WORK ORDER: Please reproduce the entries exactly as they appear below, but not the pictures.

**********

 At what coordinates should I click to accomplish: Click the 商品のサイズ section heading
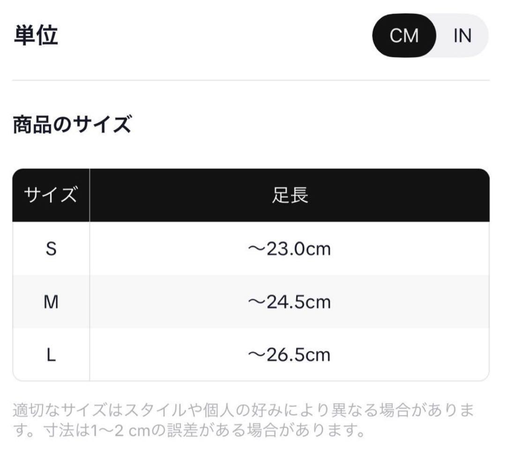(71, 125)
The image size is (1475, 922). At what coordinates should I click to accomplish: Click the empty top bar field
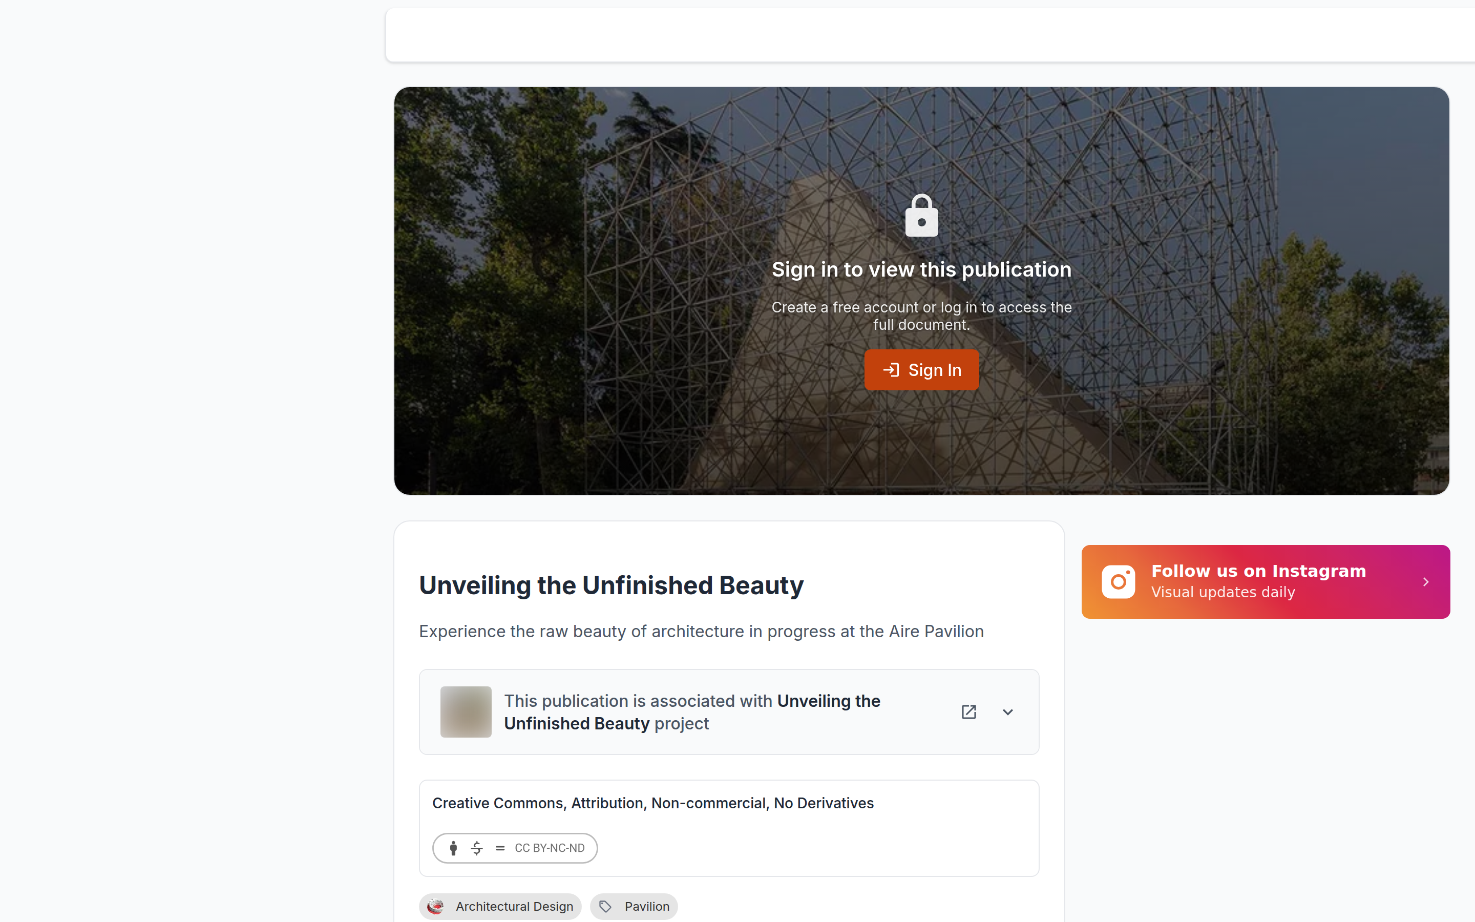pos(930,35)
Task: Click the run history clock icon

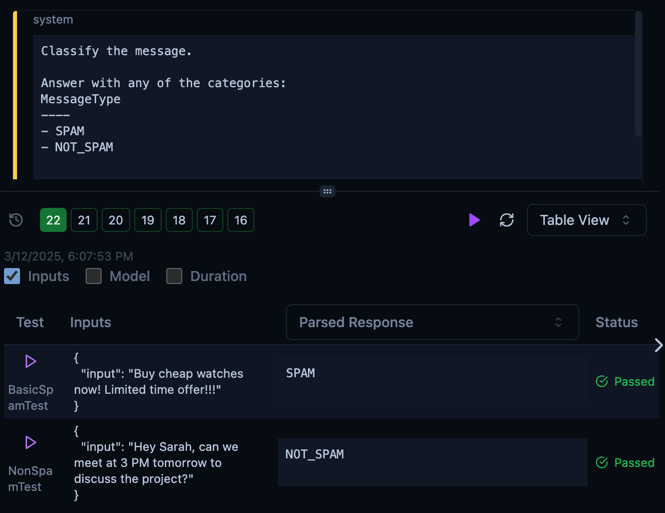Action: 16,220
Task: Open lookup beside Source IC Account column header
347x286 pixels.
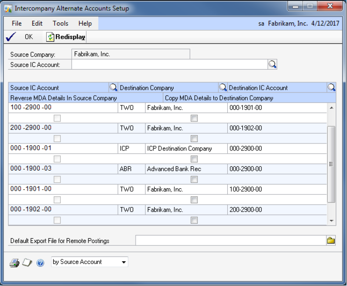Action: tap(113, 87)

**********

TASK SOLUTION:
 At what coordinates should I click to accomplish: Click the 商品のサイズ section heading
(71, 125)
The image size is (1475, 922). At what coordinates should I click to accomplish: Click the empty top bar field
pos(930,35)
Task: Click the run history clock icon

Action: 16,220
Task: Open lookup beside Source IC Account column header
347x286 pixels.
Action: tap(113, 87)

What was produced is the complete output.